Data for this exercise -
· · · · · · ·

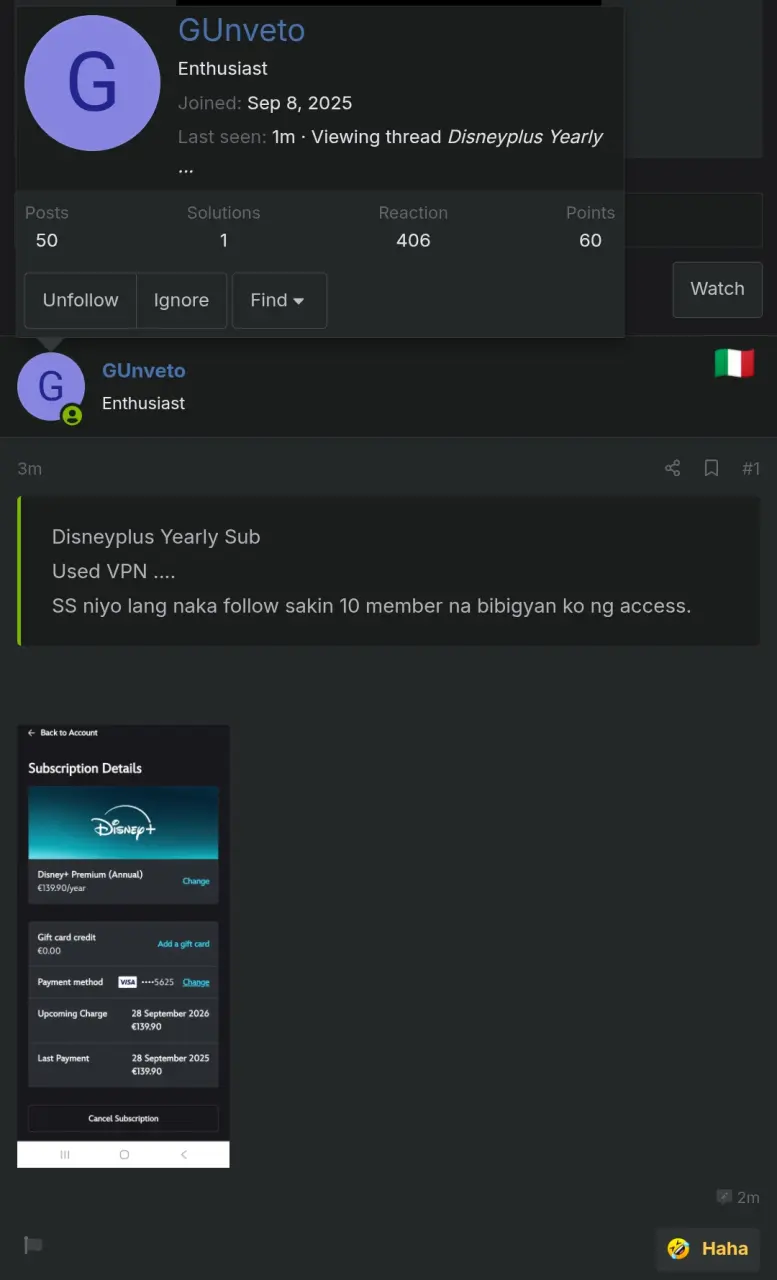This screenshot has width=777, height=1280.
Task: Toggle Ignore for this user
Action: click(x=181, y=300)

· · · · · · ·

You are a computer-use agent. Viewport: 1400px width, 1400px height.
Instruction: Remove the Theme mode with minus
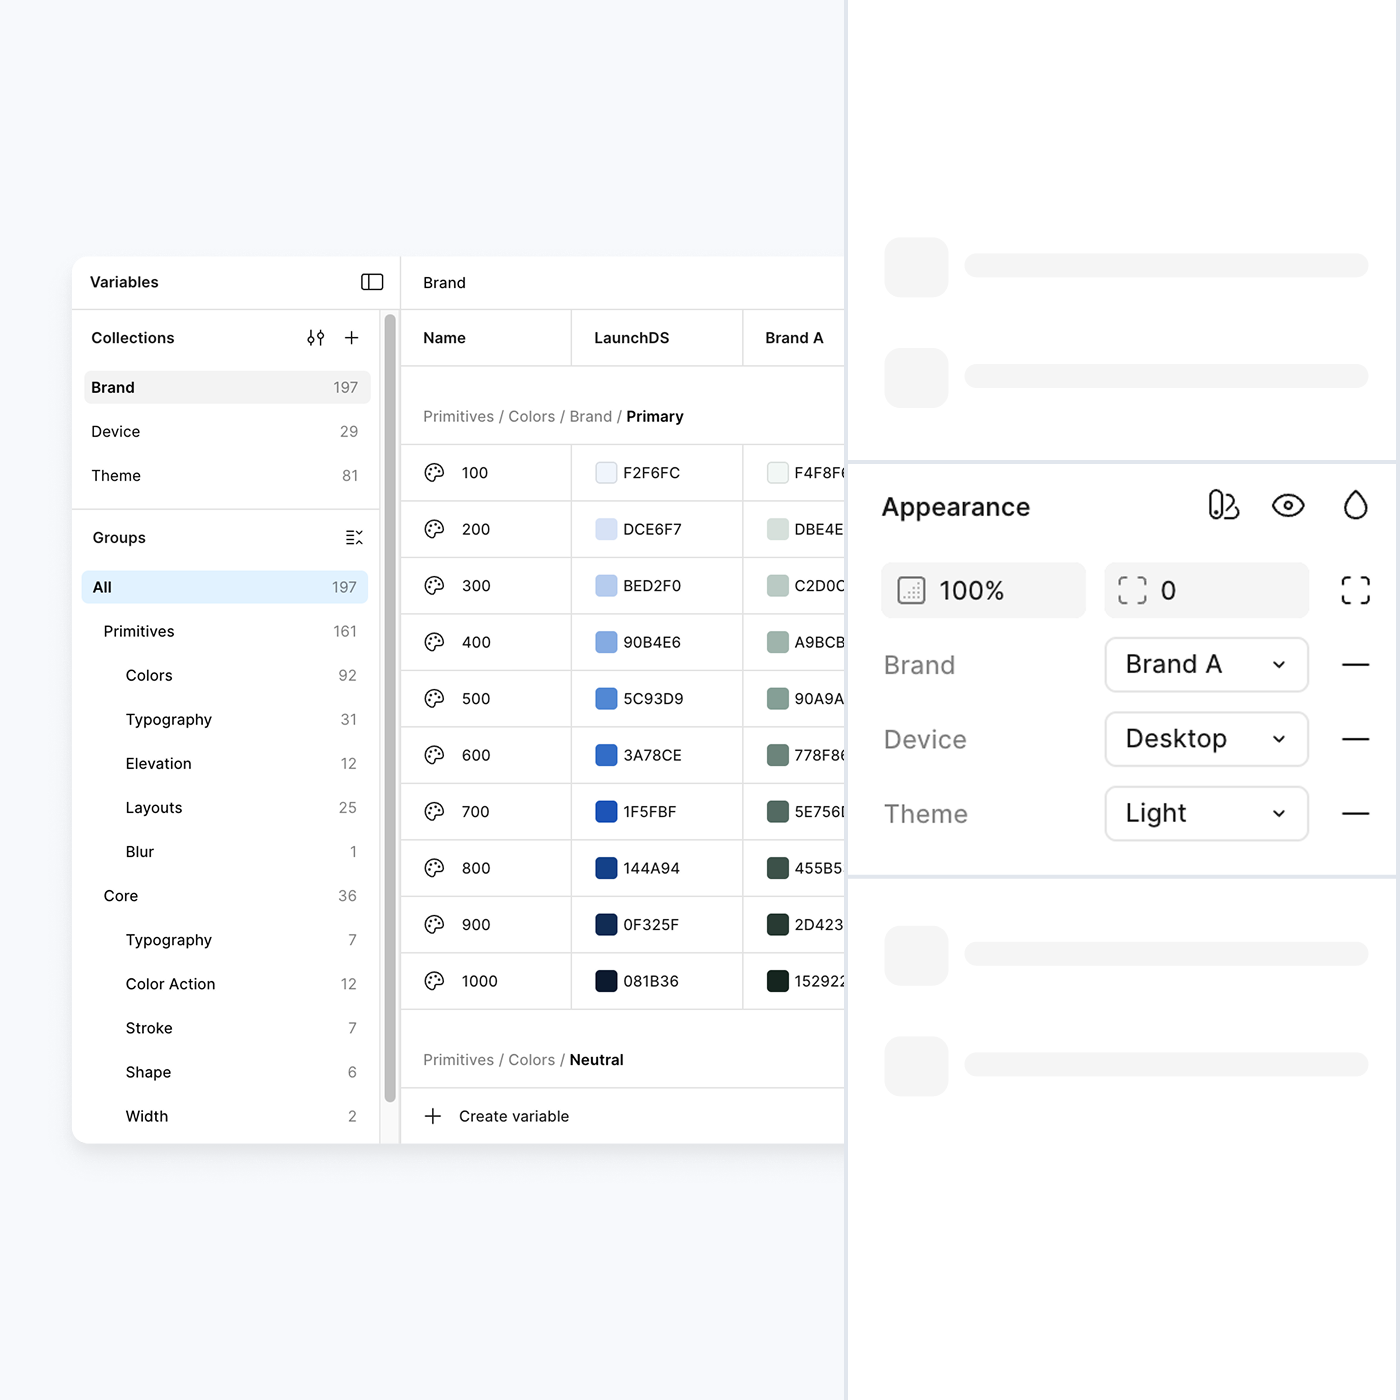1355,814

· · · · · · ·

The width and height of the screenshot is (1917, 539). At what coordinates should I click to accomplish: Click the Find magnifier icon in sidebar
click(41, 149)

· · · · · · ·

Directive - Could you give the lines from the one containing "The width and" through the one containing "click(41, 149)", inclusive, with "magnifier" replaced by "magnifying glass" and everything else unchanged?

Exercise output -
The width and height of the screenshot is (1917, 539). At what coordinates should I click to accomplish: Click the Find magnifying glass icon in sidebar
click(41, 149)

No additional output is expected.